ABOUT THIS EXERCISE: Look through the entries below and show every line containing the word "Store".
____ SUPPLIED DATA
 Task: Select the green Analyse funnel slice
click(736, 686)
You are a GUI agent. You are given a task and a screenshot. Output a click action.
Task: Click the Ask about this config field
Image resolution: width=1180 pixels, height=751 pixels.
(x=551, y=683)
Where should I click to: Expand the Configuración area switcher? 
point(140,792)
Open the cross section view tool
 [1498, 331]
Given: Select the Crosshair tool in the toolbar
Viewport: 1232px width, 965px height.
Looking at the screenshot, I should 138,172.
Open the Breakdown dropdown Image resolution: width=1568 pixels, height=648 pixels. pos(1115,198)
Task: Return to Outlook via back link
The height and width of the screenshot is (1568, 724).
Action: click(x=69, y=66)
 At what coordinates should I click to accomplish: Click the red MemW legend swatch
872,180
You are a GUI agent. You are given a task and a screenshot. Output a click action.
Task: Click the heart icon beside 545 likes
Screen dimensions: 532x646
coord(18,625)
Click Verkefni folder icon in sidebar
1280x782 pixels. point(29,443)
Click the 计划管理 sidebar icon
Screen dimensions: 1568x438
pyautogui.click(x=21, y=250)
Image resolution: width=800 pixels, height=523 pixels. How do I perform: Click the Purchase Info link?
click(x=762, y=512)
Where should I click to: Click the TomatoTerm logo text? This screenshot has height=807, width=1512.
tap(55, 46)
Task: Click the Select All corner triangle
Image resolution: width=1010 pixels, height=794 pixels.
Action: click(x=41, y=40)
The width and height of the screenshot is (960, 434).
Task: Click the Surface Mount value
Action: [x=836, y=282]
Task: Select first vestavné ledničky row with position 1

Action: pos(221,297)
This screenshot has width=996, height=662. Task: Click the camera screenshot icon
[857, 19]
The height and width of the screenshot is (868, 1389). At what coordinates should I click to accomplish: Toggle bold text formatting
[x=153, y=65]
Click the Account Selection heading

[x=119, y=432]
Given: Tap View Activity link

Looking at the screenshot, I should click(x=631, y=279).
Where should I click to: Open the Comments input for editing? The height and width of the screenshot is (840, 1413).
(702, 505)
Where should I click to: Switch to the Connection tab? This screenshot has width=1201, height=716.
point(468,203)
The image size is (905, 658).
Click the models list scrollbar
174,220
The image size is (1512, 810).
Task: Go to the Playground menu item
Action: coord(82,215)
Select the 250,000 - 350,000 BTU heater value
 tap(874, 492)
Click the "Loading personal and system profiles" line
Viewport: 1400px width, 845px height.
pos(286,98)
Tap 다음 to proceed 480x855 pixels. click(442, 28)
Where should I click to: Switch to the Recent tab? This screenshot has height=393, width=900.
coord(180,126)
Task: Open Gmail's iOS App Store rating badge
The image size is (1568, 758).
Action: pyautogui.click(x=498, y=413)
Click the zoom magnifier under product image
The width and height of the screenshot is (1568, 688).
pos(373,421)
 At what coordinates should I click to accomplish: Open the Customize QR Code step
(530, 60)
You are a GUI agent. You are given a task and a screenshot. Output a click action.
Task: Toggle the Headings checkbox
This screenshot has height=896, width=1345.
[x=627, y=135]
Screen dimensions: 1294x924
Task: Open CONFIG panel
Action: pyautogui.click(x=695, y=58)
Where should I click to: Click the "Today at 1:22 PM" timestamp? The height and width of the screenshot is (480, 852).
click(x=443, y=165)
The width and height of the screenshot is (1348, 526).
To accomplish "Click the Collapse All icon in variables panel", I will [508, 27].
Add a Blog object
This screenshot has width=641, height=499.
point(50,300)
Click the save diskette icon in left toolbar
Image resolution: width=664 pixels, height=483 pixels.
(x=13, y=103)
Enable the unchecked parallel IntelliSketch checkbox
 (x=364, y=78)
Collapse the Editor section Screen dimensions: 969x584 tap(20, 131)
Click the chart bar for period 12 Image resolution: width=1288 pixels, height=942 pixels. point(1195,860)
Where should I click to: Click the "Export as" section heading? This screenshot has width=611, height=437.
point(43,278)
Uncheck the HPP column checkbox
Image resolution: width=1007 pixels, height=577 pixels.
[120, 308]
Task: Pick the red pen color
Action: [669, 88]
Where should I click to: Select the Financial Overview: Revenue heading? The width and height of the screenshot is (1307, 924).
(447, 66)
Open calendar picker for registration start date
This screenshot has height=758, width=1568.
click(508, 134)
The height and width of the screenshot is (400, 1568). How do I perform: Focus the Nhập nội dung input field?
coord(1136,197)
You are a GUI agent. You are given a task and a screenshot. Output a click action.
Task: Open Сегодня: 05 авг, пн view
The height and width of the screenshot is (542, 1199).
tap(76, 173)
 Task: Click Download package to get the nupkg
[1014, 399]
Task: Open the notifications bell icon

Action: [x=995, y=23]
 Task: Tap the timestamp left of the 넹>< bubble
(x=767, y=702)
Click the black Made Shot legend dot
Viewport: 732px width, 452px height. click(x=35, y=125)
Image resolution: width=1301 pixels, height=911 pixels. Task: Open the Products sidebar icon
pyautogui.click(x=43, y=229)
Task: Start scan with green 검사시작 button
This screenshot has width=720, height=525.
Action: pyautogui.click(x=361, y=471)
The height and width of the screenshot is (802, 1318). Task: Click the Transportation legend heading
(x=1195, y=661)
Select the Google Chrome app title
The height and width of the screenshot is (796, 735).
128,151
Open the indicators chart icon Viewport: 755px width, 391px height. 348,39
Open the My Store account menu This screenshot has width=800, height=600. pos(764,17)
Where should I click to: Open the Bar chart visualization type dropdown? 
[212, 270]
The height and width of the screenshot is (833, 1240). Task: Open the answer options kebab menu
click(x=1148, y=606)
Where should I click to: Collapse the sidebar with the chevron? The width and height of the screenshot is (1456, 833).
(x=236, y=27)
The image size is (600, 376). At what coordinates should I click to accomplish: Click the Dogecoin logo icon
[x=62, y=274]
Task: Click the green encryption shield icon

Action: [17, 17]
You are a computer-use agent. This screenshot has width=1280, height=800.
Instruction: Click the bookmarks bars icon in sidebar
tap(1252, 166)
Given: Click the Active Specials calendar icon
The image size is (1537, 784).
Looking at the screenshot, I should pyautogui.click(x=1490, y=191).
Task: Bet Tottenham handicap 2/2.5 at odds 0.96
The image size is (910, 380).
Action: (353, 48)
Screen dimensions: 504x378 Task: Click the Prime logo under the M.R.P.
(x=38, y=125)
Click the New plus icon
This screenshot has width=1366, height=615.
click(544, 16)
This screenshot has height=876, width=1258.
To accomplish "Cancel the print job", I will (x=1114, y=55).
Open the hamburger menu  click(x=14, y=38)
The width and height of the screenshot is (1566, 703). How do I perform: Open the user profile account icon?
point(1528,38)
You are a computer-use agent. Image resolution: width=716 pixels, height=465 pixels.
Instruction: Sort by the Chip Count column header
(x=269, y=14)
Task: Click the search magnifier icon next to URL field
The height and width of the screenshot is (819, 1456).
________
SOLUTION:
Task: Open Gmail's iOS App Store rating badge
Open the My Store account menu This screenshot has width=800, height=600. pos(764,17)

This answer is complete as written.